At an advisory committee meeting, much of which is open to the public, the company presents findings from its clinical trials and other data in its application, and FDA staff present their assessments. The committee carefully considers the information and votes on questions posed by the FDA intended to guide the agency in its decision to approve or not approve the product for marketing or for a new claim.
"The FDA's advisory committee system is a critically important component of the FDA review process," says FDA Commissioner Andrew C. von Eschenbach, M.D. "Our willingness to expose our medical and scientific judgments to open public scrutiny, which often involves intense intellectual debate, ultimately helps to strengthen our decisions and to bolster public confidence in them."
FDA scientists discovered that some drugs were initially marketed at what were later recognized as excessive doses. Until the late 1970s, participants in clinical trials were usually started out on a small dose of medication. The dose was then gradually increased (titrated) to a level where it could not be tolerated or to some clinical endpoint, such as worsening of the disease.
"The thinking was that at higher levels, the experimental drug was sure to show itself better than a placebo," says Temple. Because of that assumption, how well the participants responded to the drug at lower doses was not always assessed. And when it was examined in a titration study, the results were confusing because participants were not randomized to different doses.
"In fact, often, people who were moved up to the higher doses were the poorer responders, so that it looked like higher doses gave poorer responses," says Temple. "The result was that these studies did not allow a well-characterized look at the beneficial and adverse effects of different doses."
The remedy was to randomize people to different doses and keep them on those doses. In the early 1980s, the FDA began urging this type of clinical trial design, known as the randomized, fixed-dose, dose-response study. In 1985, the agency revised its regulation on adequate and well-controlled studies to include this design. The design helps find the lowest drug dose with a useful effect and a dose beyond which there is no further benefit.
"We converted the field," says Temple. "Before we started urging people to use this design, almost every trial was a titration trial where they gradually inched the dose up."
The benefit of the FDA's extensive knowledge about well-controlled clinical trials extends beyond the health of the American public.
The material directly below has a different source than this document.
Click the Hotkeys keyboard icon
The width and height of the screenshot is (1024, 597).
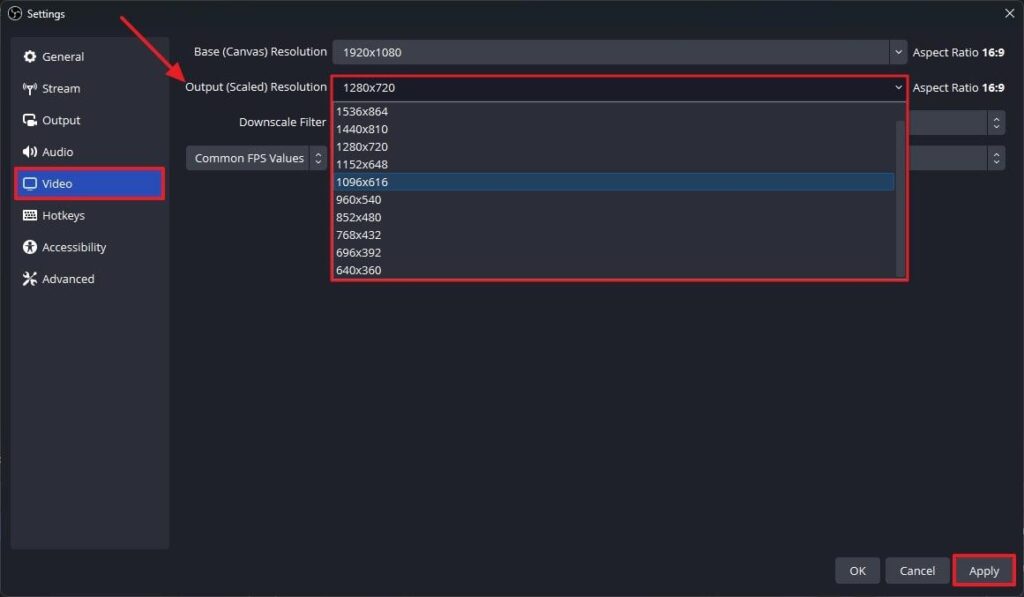pyautogui.click(x=30, y=216)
The dose-response principle, for example, became the world norm when it was adopted in 1993 by the International Conference on Harmonization (ICH). The ICH, a joint initiative involving both regulators and researchers of the European Union, Japan, and the United States, publishes agreed-upon testing procedures and scientific guidance to ensure the safety, quality, and effectiveness of medicines and to prevent unnecessary duplication of clinical trials.
For serious or life-threatening conditions, the faster a product can get to a patient, the greater the likelihood that the product, if it is effective, will help that individual. Relying on surrogate endpoints as a basis for drug approval can speed access to drugs.
A surrogate endpoint is a laboratory measurement or physical sign used as a substitute for a measurement of how a person actually feels, functions, or survives (clinically meaningful endpoint).
The agency has relied on persuasive surrogates before. "We've approved drugs because they lower LDL cholesterol without specific evidence that they decreased the rate of heart disease," says Temple, although this evidence came later. "We've also approved drugs because they lower blood pressure, an effect shown often over the years to decrease rates of stroke and heart attack."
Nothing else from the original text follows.